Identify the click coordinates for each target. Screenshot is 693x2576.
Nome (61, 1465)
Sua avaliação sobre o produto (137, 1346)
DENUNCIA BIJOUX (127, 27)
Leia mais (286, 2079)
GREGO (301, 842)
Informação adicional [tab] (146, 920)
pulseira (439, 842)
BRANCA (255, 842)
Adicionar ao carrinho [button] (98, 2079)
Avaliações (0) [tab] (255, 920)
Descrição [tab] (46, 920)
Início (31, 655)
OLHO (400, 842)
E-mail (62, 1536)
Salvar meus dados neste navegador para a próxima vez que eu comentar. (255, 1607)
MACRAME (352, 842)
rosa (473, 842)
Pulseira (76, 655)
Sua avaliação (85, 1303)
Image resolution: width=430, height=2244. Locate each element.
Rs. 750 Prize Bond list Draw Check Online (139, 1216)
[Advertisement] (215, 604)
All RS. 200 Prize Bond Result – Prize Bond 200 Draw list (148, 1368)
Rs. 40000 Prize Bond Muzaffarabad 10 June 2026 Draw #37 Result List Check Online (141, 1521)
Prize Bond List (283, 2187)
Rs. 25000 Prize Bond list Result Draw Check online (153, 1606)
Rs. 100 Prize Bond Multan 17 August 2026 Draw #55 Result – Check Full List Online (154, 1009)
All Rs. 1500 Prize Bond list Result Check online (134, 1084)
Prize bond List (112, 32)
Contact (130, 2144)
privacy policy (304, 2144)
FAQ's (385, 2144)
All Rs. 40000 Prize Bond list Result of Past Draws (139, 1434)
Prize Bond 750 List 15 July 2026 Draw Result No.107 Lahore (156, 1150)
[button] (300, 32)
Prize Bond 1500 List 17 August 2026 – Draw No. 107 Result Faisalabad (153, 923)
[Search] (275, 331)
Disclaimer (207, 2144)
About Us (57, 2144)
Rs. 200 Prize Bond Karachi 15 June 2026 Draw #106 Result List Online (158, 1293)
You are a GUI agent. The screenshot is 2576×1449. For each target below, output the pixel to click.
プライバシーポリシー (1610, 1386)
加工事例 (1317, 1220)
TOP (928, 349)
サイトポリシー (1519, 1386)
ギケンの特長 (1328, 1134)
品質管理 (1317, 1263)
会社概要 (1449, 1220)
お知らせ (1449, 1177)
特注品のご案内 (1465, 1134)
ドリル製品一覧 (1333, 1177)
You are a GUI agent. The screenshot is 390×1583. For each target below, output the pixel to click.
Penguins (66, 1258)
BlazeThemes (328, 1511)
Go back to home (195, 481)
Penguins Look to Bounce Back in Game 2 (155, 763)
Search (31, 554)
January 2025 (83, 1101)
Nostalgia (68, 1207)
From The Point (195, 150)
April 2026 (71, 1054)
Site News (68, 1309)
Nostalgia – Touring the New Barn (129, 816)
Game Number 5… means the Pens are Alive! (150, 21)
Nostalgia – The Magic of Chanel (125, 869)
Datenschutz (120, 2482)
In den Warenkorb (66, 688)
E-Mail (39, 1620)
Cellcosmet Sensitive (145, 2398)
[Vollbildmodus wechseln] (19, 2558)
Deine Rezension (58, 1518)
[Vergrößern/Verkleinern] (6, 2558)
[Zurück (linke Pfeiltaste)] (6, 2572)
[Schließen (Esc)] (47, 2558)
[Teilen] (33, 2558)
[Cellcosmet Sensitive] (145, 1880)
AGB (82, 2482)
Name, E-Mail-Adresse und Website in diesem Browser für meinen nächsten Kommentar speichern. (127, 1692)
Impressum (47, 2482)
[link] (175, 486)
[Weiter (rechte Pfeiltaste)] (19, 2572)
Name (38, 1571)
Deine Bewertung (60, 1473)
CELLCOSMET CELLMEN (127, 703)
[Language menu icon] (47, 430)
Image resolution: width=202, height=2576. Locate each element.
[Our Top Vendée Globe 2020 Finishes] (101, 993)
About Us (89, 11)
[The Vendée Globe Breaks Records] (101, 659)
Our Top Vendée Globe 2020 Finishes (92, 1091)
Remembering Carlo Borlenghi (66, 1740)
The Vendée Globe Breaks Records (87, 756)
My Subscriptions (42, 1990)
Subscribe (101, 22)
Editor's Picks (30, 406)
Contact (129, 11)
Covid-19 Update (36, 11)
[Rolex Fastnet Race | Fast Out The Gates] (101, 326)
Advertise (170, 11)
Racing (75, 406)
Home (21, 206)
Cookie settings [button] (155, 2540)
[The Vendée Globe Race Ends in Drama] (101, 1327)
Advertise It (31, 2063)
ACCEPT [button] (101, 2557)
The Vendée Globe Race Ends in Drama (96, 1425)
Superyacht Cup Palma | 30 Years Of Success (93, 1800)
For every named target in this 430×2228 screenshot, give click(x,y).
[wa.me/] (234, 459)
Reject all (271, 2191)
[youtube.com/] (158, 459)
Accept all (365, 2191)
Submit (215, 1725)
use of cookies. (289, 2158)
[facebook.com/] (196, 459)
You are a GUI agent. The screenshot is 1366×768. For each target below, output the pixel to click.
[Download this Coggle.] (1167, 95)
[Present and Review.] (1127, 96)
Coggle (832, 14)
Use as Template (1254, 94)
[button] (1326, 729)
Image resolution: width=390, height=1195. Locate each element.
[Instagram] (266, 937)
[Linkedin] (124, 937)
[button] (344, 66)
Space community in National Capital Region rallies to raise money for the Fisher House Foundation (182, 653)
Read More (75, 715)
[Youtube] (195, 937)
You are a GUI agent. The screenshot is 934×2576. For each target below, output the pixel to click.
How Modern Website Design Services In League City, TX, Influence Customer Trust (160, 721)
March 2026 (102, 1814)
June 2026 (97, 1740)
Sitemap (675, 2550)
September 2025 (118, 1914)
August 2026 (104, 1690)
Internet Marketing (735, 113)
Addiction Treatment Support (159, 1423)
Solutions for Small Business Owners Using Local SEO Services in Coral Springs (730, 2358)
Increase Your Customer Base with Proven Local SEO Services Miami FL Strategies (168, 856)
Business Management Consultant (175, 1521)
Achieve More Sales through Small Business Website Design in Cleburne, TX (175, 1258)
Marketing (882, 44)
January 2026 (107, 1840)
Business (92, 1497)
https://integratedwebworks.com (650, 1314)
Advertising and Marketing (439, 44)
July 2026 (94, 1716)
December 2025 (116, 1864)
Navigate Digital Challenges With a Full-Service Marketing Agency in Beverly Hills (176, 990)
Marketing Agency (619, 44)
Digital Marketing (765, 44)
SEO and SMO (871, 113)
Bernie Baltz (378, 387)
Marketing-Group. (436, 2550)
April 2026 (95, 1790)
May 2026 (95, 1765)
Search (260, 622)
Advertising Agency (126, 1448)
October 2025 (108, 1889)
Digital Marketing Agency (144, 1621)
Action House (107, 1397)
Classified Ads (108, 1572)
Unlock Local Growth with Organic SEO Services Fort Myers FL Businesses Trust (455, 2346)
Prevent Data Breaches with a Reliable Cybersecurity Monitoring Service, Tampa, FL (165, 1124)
• • • •
■ ACTION ITEM
Word for word, output all of the material above.

■ YOUR SOLUTION
Identify the click coordinates for each target. Screenshot is 693x2576.
Nome (61, 1465)
Sua avaliação sobre o produto (137, 1346)
DENUNCIA BIJOUX (127, 27)
Leia mais (286, 2079)
GREGO (301, 842)
Informação adicional [tab] (146, 920)
pulseira (439, 842)
BRANCA (255, 842)
Adicionar ao carrinho [button] (98, 2079)
Avaliações (0) [tab] (255, 920)
Descrição [tab] (46, 920)
Início (31, 655)
OLHO (400, 842)
E-mail (62, 1536)
Salvar meus dados neste navegador para a próxima vez que eu comentar. (255, 1607)
MACRAME (352, 842)
rosa (473, 842)
Pulseira (76, 655)
Sua avaliação (85, 1303)
Image resolution: width=430, height=2244. Locate each element.
Rs. 750 Prize Bond list Draw Check Online (139, 1216)
[Advertisement] (215, 604)
All RS. 200 Prize Bond Result – Prize Bond 200 Draw list (148, 1368)
Rs. 40000 Prize Bond Muzaffarabad 10 June 2026 Draw #37 Result List Check Online (141, 1521)
Prize Bond List (283, 2187)
Rs. 25000 Prize Bond list Result Draw Check online (153, 1606)
Rs. 100 Prize Bond Multan 17 August 2026 Draw #55 Result – Check Full List Online (154, 1009)
All Rs. 1500 Prize Bond list Result Check online (134, 1084)
Prize bond List (112, 32)
Contact (130, 2144)
privacy policy (304, 2144)
FAQ's (385, 2144)
All Rs. 40000 Prize Bond list Result of Past Draws (139, 1434)
Prize Bond 750 List 15 July 2026 Draw Result No.107 Lahore (156, 1150)
[button] (300, 32)
Prize Bond 1500 List 17 August 2026 – Draw No. 107 Result Faisalabad (153, 923)
[Search] (275, 331)
Disclaimer (207, 2144)
About Us (57, 2144)
Rs. 200 Prize Bond Karachi 15 June 2026 Draw #106 Result List Online (158, 1293)
You are a GUI agent. The screenshot is 2576×1449. For each target below, output the pixel to click.
プライバシーポリシー (1610, 1386)
加工事例 (1317, 1220)
TOP (928, 349)
サイトポリシー (1519, 1386)
ギケンの特長 (1328, 1134)
品質管理 (1317, 1263)
会社概要 (1449, 1220)
お知らせ (1449, 1177)
特注品のご案内 (1465, 1134)
ドリル製品一覧 (1333, 1177)
You are a GUI agent. The screenshot is 390×1583. For each target below, output the pixel to click.
Penguins (66, 1258)
BlazeThemes (328, 1511)
Go back to home (195, 481)
Penguins Look to Bounce Back in Game 2 (155, 763)
Search (31, 554)
January 2025 (83, 1101)
Nostalgia (68, 1207)
From The Point (195, 150)
April 2026 (71, 1054)
Site News (68, 1309)
Nostalgia – Touring the New Barn (129, 816)
Game Number 5… means the Pens are Alive! (150, 21)
Nostalgia – The Magic of Chanel (125, 869)
Datenschutz (120, 2482)
In den Warenkorb (66, 688)
E-Mail (39, 1620)
Cellcosmet Sensitive (145, 2398)
[Vollbildmodus wechseln] (19, 2558)
Deine Rezension (58, 1518)
[Vergrößern/Verkleinern] (6, 2558)
[Zurück (linke Pfeiltaste)] (6, 2572)
[Schließen (Esc)] (47, 2558)
[Teilen] (33, 2558)
[Cellcosmet Sensitive] (145, 1880)
AGB (82, 2482)
Name, E-Mail-Adresse und Website in diesem Browser für meinen nächsten Kommentar speichern. (127, 1692)
Impressum (47, 2482)
[link] (175, 486)
[Weiter (rechte Pfeiltaste)] (19, 2572)
Name (38, 1571)
Deine Bewertung (60, 1473)
CELLCOSMET CELLMEN (127, 703)
[Language menu icon] (47, 430)
Image resolution: width=202, height=2576. Locate each element.
[Our Top Vendée Globe 2020 Finishes] (101, 993)
About Us (89, 11)
[The Vendée Globe Breaks Records] (101, 659)
Our Top Vendée Globe 2020 Finishes (92, 1091)
Remembering Carlo Borlenghi (66, 1740)
The Vendée Globe Breaks Records (87, 756)
My Subscriptions (42, 1990)
Subscribe (101, 22)
Editor's Picks (30, 406)
Contact (129, 11)
Covid-19 Update (36, 11)
[Rolex Fastnet Race | Fast Out The Gates] (101, 326)
Advertise (170, 11)
Racing (75, 406)
Home (21, 206)
Cookie settings [button] (155, 2540)
[The Vendée Globe Race Ends in Drama] (101, 1327)
Advertise It (31, 2063)
ACCEPT [button] (101, 2557)
The Vendée Globe Race Ends in Drama (96, 1425)
Superyacht Cup Palma | 30 Years Of Success (93, 1800)
For every named target in this 430×2228 screenshot, give click(x,y).
[wa.me/] (234, 459)
Reject all (271, 2191)
[youtube.com/] (158, 459)
Accept all (365, 2191)
Submit (215, 1725)
use of cookies. (289, 2158)
[facebook.com/] (196, 459)
You are a GUI agent. The screenshot is 1366×768. For each target below, output the pixel to click.
[Download this Coggle.] (1167, 95)
[Present and Review.] (1127, 96)
Coggle (832, 14)
Use as Template (1254, 94)
[button] (1326, 729)
Image resolution: width=390, height=1195. Locate each element.
[Instagram] (266, 937)
[Linkedin] (124, 937)
[button] (344, 66)
Space community in National Capital Region rallies to raise money for the Fisher House Foundation (182, 653)
Read More (75, 715)
[Youtube] (195, 937)
You are a GUI agent. The screenshot is 934×2576. For each target below, output the pixel to click.
How Modern Website Design Services In League City, TX, Influence Customer Trust (160, 721)
March 2026 (102, 1814)
June 2026 (97, 1740)
Sitemap (675, 2550)
September 2025 (118, 1914)
August 2026 (104, 1690)
Internet Marketing (735, 113)
Addiction Treatment Support (159, 1423)
Solutions for Small Business Owners Using Local SEO Services in Coral Springs (730, 2358)
Increase Your Customer Base with Proven Local SEO Services Miami FL Strategies (168, 856)
Business Management Consultant (175, 1521)
Achieve More Sales through Small Business Website Design in Cleburne, TX (175, 1258)
Marketing (882, 44)
January 2026 (107, 1840)
Business (92, 1497)
https://integratedwebworks.com (650, 1314)
Advertising and Marketing (439, 44)
July 2026 (94, 1716)
December 2025 (116, 1864)
Navigate Digital Challenges With a Full-Service Marketing Agency in Beverly Hills (176, 990)
Marketing Agency (619, 44)
Digital Marketing (765, 44)
SEO and SMO (871, 113)
Bernie Baltz (378, 387)
Marketing-Group. (436, 2550)
April 2026 (95, 1790)
May 2026 (95, 1765)
Search (260, 622)
Advertising Agency (126, 1448)
October 2025 (108, 1889)
Digital Marketing Agency (144, 1621)
Action House (107, 1397)
Classified Ads (108, 1572)
Unlock Local Growth with Organic SEO Services Fort Myers FL Businesses Trust (455, 2346)
Prevent Data Breaches with a Reliable Cybersecurity Monitoring Service, Tampa, FL (165, 1124)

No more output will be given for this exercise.